Lebergott’s historical account – which reinforces the important findings of Robert Higgs about the postbellum economic trajectory of blacks in America – reveals the equalizing powers of economic competition. Contrary to popular myth, even racist southerners put their own economic well-being ahead of their irrational prejudices by competing with offers of higher wages for blacks’ labor and with offers of low prices for blacks’ business. This competition, in turn, increased blacks’ geographic and economic mobility and raised their incomes. The reason southerners – whether racists or rent-seekers (or both) – turned to government to get Jim Crow legislation is that market forces were undermining their racist preferences and competing away their uncompetitively high profits, rents, and wages.

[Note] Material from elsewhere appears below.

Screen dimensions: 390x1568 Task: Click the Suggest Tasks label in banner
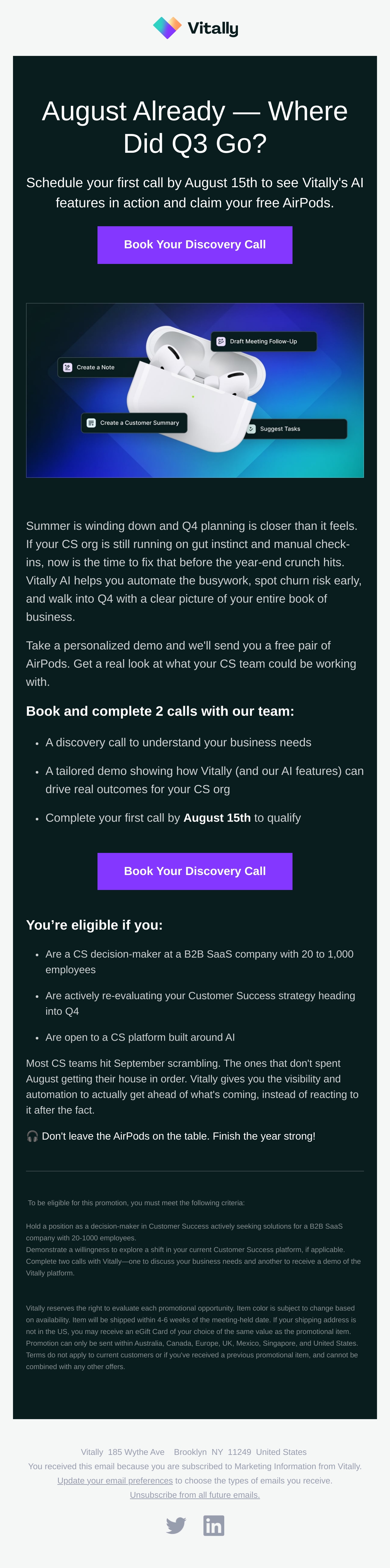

Lebergott’s account also further reveals the utter implausibly of the claims of those who assert that today’s market in America for low-skilled workers is infected with monopsony power. While this market isn’t textbook perfect (no real-world market is), and while this market would be improved by making it even freer (for example, by eliminating occupational-licensing statutes and zoning restrictions), the ability of low-skilled workers today throughout the U.S. to move from job to job is surely better than was the ability of low-skilled blacks 150 years ago throughout the American south to move from job to job. And yet, as Lebergott documents, low-skilled American blacks of 150 years ago in the American south did indeed enjoy such mobility that economic competition raised their wages. Similarly, the ability today of entrepreneurs and business owners to discover and compete for under-priced labor is surely greater than was the ability of employers 150 years ago to do the same – and yet, again as Lebergott documents, such competitive initiative by employers was common 150 years ago and served to increase low-skilled workers’ mobility and wages.

Don Boudreaux, “Quotation of the Day…”, Café Hayek, 2017-05-22.